ページ抜粋:
============================================================

美醜を超える真実
➡鬼谷子-聖なる謀-
2年という歳月をかけて脚本を書いたらしく、
とにかくすごい!
時代は、2000年以上も前の中国戦国時代・・・
七国が群雄割拠する時代、
秦が中国を統一する時代より
さらに100年早い時代だ。
この物語、まばたきをすることさえ忘れて
画面に見入る時が多い。
日本のドラマはもちろん
大河ドラマで描かれる「人生」が
ちっぽけに見えてしまうほど
各人の壮絶な人生が描かれている。

日本のドラマが描けなくなったのは、
このまばたきをも許さない壮絶さだ。
そして、これだけの数の名優をそろえることはもう無理だろう。
とにかく日本のドラマは
全てをきれいにまとめすぎている。
きれい事なのだ。
きれい事とはすなわち
嘘っぱちに見えるということだ。
この鬼谷子に描かれる壮絶さは、
作られたものでありながら、
見る者には現実として重くのしかかってくる。
ちなみに私はグロテスクなドラマや映画が嫌いだ。

============================================================

提供データ:
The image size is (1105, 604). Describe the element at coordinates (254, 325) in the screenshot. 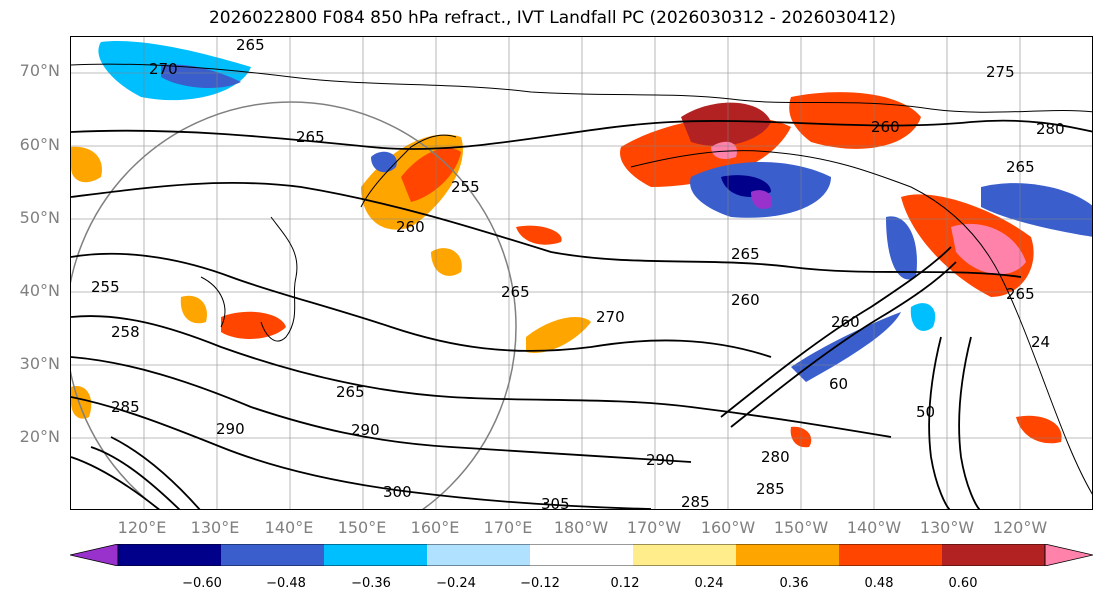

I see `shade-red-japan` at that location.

============================================================

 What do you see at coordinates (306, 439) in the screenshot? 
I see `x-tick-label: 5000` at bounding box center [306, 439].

============================================================

課題一覧:
1) ページ抜粋によると、物語の時代は秦が中国を統一する時代よりどれだけ早いか。
2) ページ抜粋の「この物語、まばたきをすることさえ忘れて」で始まり「全てをきれいにまとめすぎている。」で終わる部分を、「名優」を「俳優」に差し替えて書き出すこと。

課題への回答:
1) さらに100年早い。

2)
この物語、まばたきをすることさえ忘れて
画面に見入る時が多い。
日本のドラマはもちろん
大河ドラマで描かれる「人生」が
ちっぽけに見えてしまうほど
各人の壮絶な人生が描かれている。

日本のドラマが描けなくなったのは、
このまばたきをも許さない壮絶さだ。
そして、これだけの数の俳優をそろえることはもう無理だろう。
とにかく日本のドラマは
全てをきれいにまとめすぎている。